I have a problem about task skew and data skew for real-time data (via kafka) under the spark streaming.
When one of executors is crashed, task skew and data skew happened in my project as shown figure.
For example, in ubuntu8, because there are 3 crashed executors (here, I am not sure this), the 50,000 data is placed into the executor: ubuntu8:34168.
Figure 1 executors crash
It is normal (no crashed executors) for most streaming window:
Figure 2 normal performance
Figure 3 poor performance
The experiment design in my project is described in the following.
Real-time data speed (via kafka): 100,000/1sec
Read one topic: kafkasink2
Kafka Broker: 2.10-0.10.1.1
Broker node at ubuntu7
One topic: kafkasink2 (number of partitions: 8)

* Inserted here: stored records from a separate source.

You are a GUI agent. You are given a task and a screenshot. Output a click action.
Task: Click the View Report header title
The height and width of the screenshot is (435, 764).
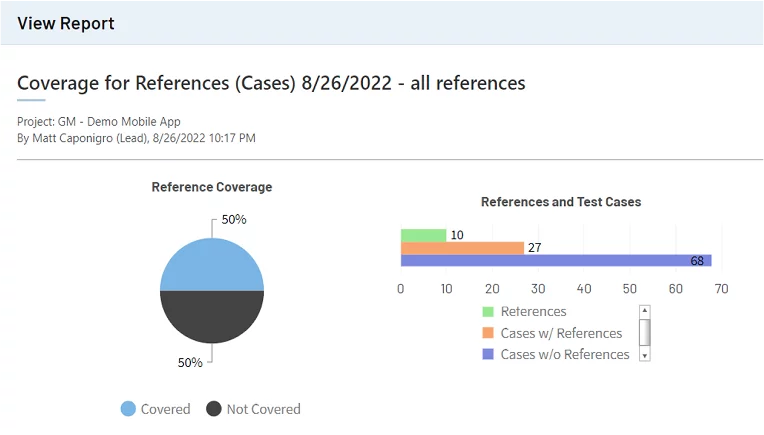[x=66, y=23]
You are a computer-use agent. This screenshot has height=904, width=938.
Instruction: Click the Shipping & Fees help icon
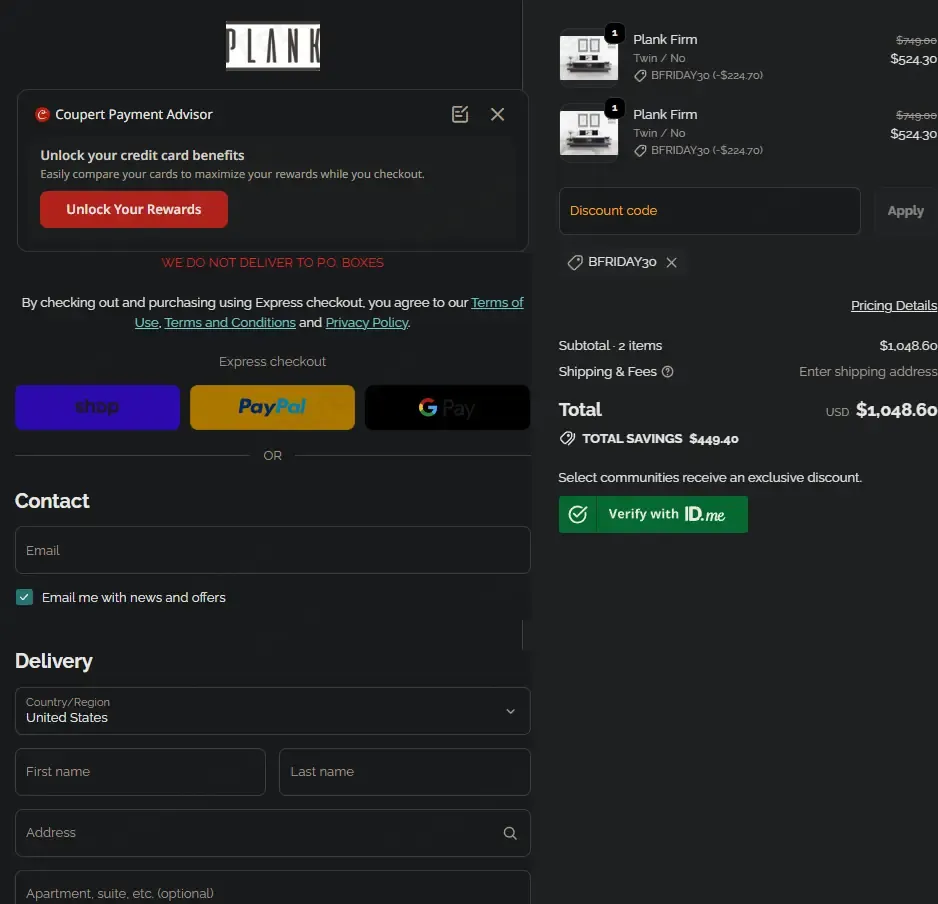(x=668, y=372)
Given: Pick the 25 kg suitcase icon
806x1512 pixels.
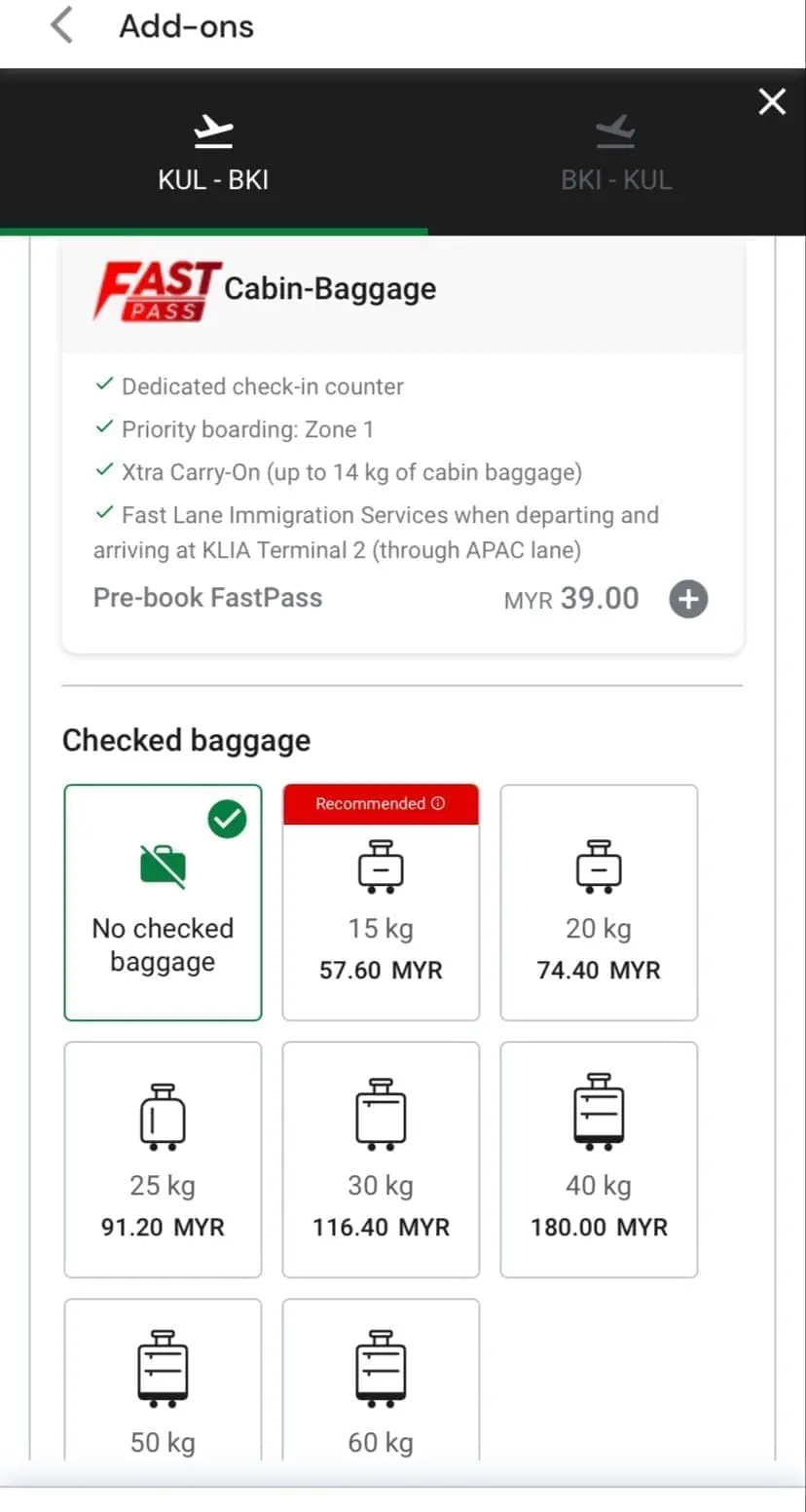Looking at the screenshot, I should point(163,1116).
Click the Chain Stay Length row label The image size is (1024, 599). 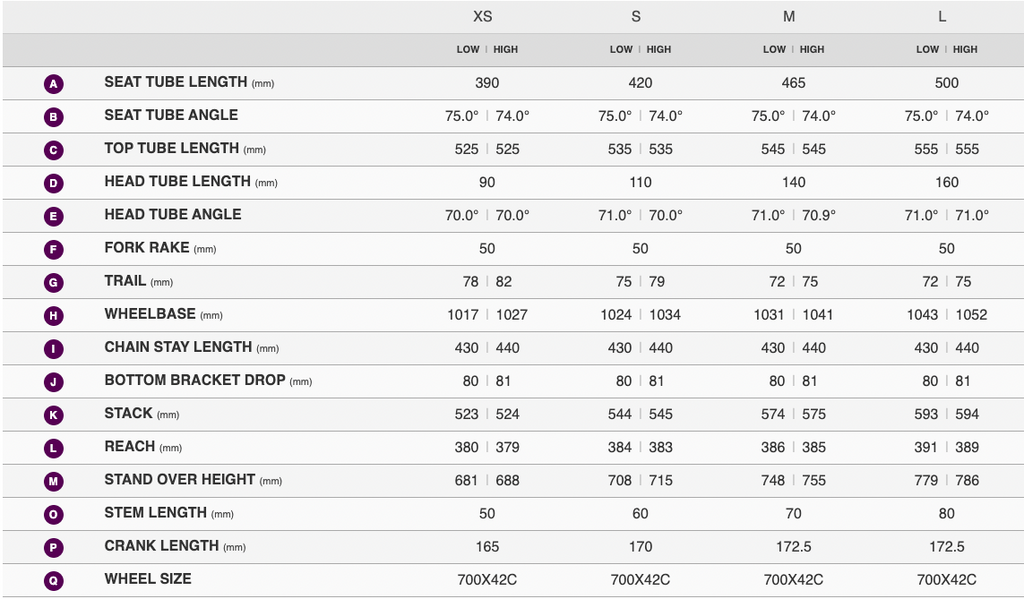click(178, 347)
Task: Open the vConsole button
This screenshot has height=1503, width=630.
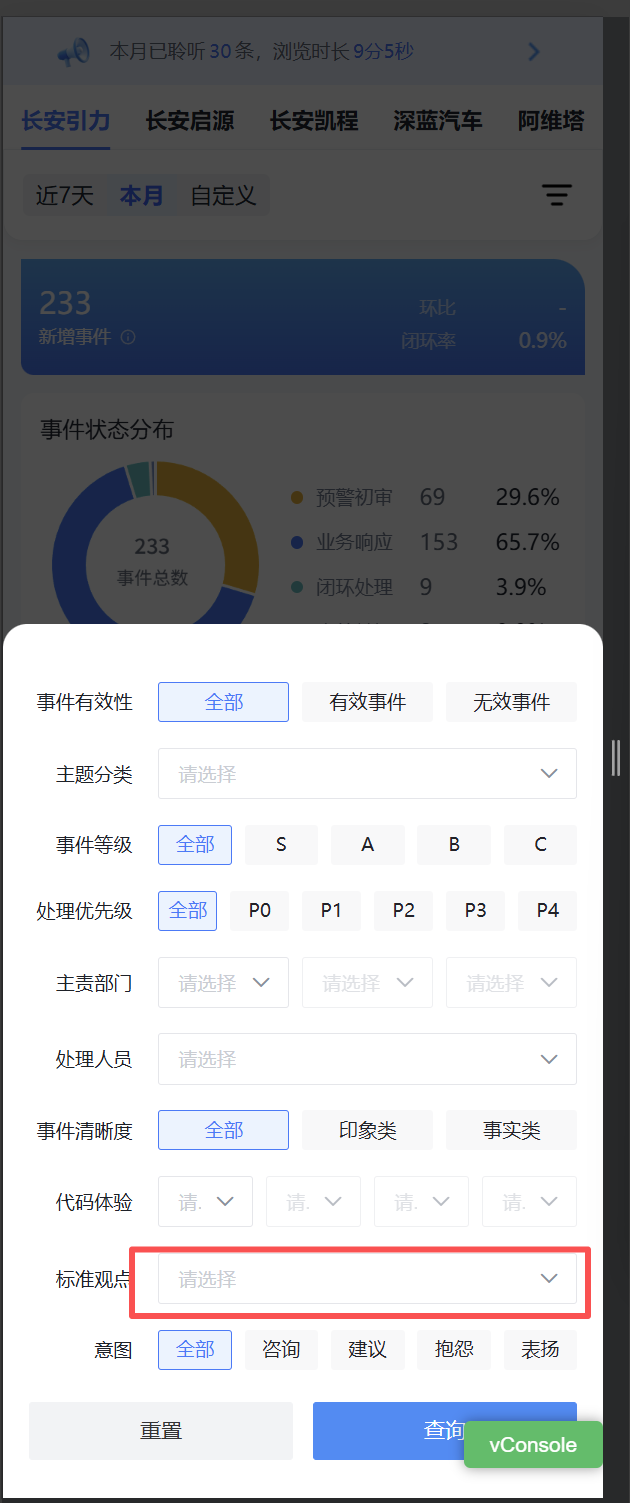Action: point(533,1445)
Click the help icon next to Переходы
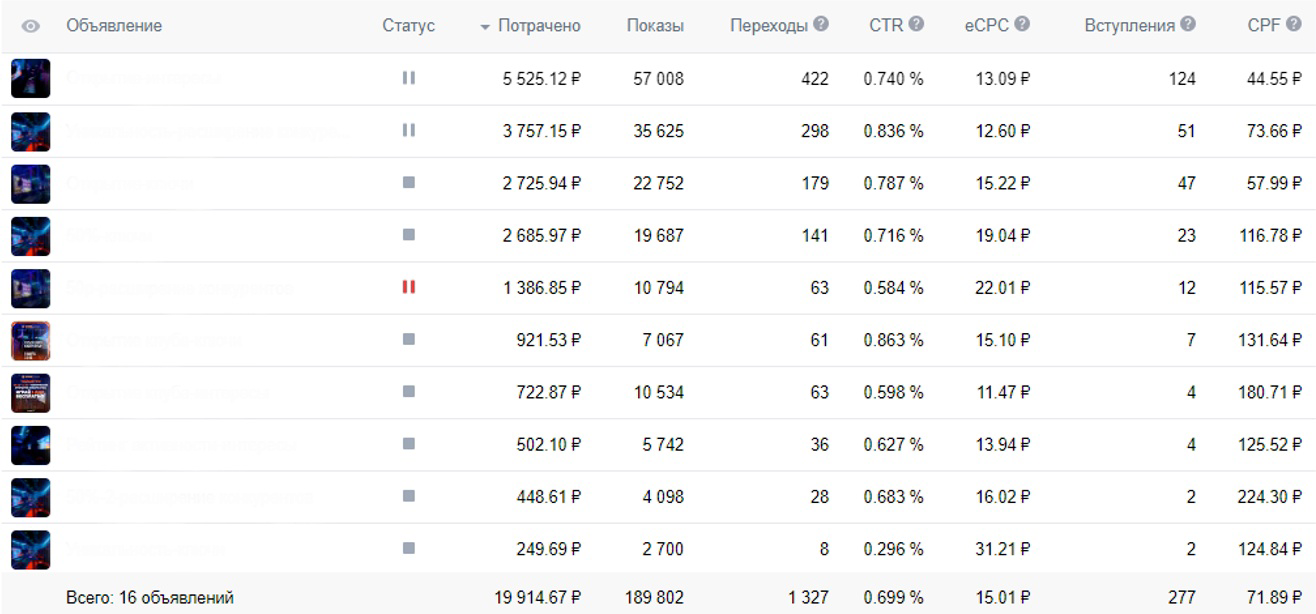 (821, 25)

The running environment is in my PC:
OS: Ubuntn 14.04.4 LTS
The version of related tools:
java version: "1.8.0_151"
Spark version: 2.3.1 Standalone mode
Master/Driver node: ubuntu7
Worker nodes: ubuntu8 (4 Executors); ubuntu9 (4 Executors)
Number of executors: 8
Driver setting (spark-defaults.conf):
If anyone provides any direction to help us to overcome this problem, we would appreciate it.